Eudaimonic Jobs
John Ahlquist’s essay proposes a notion of “decent jobs” that is multidimensional, context-dependent, and dynamic. I suggest a simple test for “decent work”: work that the worker thinks is valued by people whom the worker values (a measure of exemplary virtue, hence eudaimonic). High pay in a cash society is but one such signal of value, and much labor is provided without that signal. I advocate making relationship-building, decision-making, and sheer time and care required by democratic self-government part of what we consider “decent work,” a democratic corvée we impose on ourselves.
When I think of “good jobs” or “decent jobs,” I envision the multidimensional, context-dependent, and dynamic elements John Ahlquist raises in his essay.1 I am going to offer a notion of “decent work” that is perhaps more parsimonious, but encompassing of Ahlquist’s thicker definition: the experience of decent work occurs when a person expends time and effort because they believe their various social communities think the sacrifice is valuable, even if they do not value it themselves. Work binds us to each other, making us do the things that others value even when they tax us physically, emotionally, and mentally. Making that experience “decent” involves eliciting consent, but also confirming and credibly signaling the value others put on our effort. We are doing dignified work when we think what we are doing is seen as worthy by others who are also worthy to us. This second-order belief, that other people important to us think our exertions are valuable, creates a thread running through all the dimensions of decent work Ahlquist describes. These signals of exemplary work are a version of classical “virtue,” and decent jobs as characterized by “eudaimonia”: it is not the actual content of the job that matters so much as whether we think the job is valued by the various communities we are attached to. Following this classical thread, I conclude by suggesting that we begin thinking about democratic political participation and self-government as a form of labor. It requires time, effort, and care, and we may wish to compensate it appropriately, particularly in a world where the market is no longer such a reliable source of meaningful work.

★ ★ ★ ★ ★

**What this exercise asks**
a. Condense the paragraph in the passage on eudaimonic jobs above that begins "John Ahlquist's essay proposes" into a short bulleted list that keeps its main points.
b. Extend the passage on eudaimonic jobs above with new text that follows on from its final sentence.

**Data supplied**
★ ★ ★ ★ ★

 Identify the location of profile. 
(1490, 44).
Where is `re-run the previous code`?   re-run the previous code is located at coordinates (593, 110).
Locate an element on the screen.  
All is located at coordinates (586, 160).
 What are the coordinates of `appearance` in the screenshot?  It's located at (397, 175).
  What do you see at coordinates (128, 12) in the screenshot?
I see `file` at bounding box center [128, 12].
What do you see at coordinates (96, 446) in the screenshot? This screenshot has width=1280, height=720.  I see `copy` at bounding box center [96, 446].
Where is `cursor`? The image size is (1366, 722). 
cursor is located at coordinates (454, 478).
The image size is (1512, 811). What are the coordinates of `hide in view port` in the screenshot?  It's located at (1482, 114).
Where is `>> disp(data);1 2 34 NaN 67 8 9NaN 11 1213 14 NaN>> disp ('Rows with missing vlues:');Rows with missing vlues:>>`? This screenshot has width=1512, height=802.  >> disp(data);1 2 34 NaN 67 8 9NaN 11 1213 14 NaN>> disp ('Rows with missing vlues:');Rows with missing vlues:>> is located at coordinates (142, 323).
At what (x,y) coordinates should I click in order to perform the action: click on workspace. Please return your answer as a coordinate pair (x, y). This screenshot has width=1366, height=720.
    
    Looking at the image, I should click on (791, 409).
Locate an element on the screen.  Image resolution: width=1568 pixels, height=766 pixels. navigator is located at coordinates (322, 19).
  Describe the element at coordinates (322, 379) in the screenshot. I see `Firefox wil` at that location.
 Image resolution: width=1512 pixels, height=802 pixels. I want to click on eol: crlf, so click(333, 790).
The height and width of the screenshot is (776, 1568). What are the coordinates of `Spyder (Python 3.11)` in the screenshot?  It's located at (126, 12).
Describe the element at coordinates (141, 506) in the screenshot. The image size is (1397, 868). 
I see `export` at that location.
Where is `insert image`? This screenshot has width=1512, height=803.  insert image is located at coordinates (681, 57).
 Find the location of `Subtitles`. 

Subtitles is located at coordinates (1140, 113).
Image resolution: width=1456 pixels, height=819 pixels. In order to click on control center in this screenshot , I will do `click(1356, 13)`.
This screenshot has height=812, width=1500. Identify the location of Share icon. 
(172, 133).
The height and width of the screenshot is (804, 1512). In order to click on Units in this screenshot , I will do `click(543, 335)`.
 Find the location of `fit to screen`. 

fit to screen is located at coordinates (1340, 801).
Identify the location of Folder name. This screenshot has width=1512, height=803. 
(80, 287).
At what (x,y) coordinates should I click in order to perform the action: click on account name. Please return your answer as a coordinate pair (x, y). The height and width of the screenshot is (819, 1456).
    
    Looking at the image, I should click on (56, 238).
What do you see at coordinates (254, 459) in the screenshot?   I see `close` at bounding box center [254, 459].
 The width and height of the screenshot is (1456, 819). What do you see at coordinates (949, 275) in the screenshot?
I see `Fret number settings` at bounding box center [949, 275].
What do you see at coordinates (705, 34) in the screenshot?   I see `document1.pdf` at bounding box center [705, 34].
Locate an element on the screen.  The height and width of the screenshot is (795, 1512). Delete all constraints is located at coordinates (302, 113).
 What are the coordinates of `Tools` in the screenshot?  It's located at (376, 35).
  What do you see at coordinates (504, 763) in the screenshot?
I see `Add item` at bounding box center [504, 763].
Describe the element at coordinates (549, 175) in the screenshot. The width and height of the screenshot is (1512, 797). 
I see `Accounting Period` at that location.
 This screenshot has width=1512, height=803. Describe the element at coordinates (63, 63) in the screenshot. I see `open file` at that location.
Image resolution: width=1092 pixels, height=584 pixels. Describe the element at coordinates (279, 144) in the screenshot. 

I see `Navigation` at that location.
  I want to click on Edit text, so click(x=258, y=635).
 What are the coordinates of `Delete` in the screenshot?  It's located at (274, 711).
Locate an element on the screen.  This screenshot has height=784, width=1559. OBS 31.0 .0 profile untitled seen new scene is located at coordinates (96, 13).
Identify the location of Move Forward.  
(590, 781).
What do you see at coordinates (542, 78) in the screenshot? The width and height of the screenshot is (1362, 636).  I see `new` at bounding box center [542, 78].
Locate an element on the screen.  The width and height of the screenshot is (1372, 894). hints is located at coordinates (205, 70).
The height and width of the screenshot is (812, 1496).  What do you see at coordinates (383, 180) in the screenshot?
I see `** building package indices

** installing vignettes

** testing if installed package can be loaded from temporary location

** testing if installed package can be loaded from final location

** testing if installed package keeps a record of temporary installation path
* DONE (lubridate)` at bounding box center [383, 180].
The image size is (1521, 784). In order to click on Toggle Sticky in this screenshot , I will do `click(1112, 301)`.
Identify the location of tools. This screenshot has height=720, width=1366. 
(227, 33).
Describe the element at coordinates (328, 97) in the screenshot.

★ ★ ★ ★ ★

**The responses**
a.
- Ahlquist's essay proposes a notion of "decent jobs" that is multidimensional, context-dependent, and dynamic.
- A simple test for "decent work": work the worker thinks is valued by people the worker values. This is a measure of exemplary virtue, hence eudaimonic.
- High pay in a cash society is only one signal of such value, and much labor is provided without it.
- The relationship-building, decision-making, and time and care that democratic self-government requires should count as "decent work," a democratic corvée we impose on ourselves.

b.
Money is one (however distorted) representation of community value, summarizing the economy-wide willingness to pay for work. Good work should pay well because it is valued by society at large, even by anonymous others many degrees of separation away. And it is difficult to proxy the relationship embodied by abstract cash with other less universal tokens, although not impossible (medals and plaques can go far in some contexts). Further, cash gives a worker a claim on the social product of market society, allowing one to secure housing and livelihood. Of course, work is not the only way to get cash, but in a cash society, wages are a credible way for society to express its gratitude for work done, and high-paying work naturally gets prestige. For many jobs, pay is valued because it is a signal of how the broader society values their work, not necessarily just the consumption facilitated by wages. And so, high pay is a cultural signal of good work, and when the work is unpleasant in some other dimension (rude customers, high training costs, sweltering outdoor heat), then the pay ought to be commensurate.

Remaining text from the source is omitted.